### Your instructions
Give again, word for word, each line from the top of the listing through the line that holds "Copyright (178, 2539)".

### Records supplied
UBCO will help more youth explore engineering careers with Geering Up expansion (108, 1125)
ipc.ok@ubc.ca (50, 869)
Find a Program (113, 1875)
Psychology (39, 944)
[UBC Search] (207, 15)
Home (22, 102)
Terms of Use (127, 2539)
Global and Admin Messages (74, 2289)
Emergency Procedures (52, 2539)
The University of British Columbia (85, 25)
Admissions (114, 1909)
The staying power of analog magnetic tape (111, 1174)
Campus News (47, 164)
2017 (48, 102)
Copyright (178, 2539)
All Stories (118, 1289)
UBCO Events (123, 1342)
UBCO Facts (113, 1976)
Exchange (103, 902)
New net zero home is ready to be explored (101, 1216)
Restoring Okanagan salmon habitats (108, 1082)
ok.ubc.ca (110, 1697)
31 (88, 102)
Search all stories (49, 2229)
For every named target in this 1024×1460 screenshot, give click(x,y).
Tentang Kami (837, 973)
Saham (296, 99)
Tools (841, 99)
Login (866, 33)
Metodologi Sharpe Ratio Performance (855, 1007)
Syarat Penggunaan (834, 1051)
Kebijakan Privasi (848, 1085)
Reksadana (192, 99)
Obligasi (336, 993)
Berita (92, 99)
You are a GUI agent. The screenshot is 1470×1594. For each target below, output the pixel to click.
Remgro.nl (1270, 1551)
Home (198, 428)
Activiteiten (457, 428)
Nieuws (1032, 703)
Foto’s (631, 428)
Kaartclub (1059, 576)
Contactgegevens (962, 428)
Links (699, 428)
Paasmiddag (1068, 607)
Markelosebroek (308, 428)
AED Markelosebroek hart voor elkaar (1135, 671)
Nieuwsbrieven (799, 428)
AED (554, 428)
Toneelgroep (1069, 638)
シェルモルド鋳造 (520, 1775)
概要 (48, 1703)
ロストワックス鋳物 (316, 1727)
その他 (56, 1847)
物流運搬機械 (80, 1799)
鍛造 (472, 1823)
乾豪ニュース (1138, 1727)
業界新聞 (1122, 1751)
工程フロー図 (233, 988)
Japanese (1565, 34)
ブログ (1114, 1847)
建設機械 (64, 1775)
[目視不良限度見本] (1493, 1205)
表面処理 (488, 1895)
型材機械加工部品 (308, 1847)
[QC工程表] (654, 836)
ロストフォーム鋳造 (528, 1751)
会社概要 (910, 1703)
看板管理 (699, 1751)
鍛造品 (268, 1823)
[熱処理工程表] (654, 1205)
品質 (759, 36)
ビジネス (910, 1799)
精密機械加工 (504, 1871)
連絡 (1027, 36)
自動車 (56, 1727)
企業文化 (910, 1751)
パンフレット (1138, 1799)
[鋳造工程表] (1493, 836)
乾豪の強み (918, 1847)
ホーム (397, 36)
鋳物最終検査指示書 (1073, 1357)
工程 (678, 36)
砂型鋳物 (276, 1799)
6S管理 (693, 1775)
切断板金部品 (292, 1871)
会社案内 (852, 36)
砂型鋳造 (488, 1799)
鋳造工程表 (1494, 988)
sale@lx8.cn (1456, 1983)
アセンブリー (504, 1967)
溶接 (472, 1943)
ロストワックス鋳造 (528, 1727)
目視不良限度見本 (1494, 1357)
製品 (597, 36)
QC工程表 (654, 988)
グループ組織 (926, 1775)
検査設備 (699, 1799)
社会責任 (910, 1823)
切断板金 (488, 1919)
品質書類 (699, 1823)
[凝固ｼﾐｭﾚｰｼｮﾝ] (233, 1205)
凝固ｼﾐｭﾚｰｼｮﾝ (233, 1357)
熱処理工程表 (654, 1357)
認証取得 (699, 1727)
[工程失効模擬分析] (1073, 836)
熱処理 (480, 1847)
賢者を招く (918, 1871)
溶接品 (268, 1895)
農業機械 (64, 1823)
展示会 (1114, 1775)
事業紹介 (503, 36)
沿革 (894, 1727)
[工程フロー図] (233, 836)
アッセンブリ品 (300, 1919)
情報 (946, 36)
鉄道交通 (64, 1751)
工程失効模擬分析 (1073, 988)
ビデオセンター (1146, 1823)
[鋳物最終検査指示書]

### Solution for this task
UBCO will help more youth explore engineering careers with Geering Up expansion (108, 1125)
ipc.ok@ubc.ca (50, 869)
Find a Program (113, 1875)
Psychology (39, 944)
[UBC Search] (207, 15)
Home (22, 102)
Terms of Use (127, 2539)
Global and Admin Messages (74, 2289)
Emergency Procedures (52, 2539)
The University of British Columbia (85, 25)
Admissions (114, 1909)
The staying power of analog magnetic tape (111, 1174)
Campus News (47, 164)
2017 (48, 102)
Copyright (178, 2539)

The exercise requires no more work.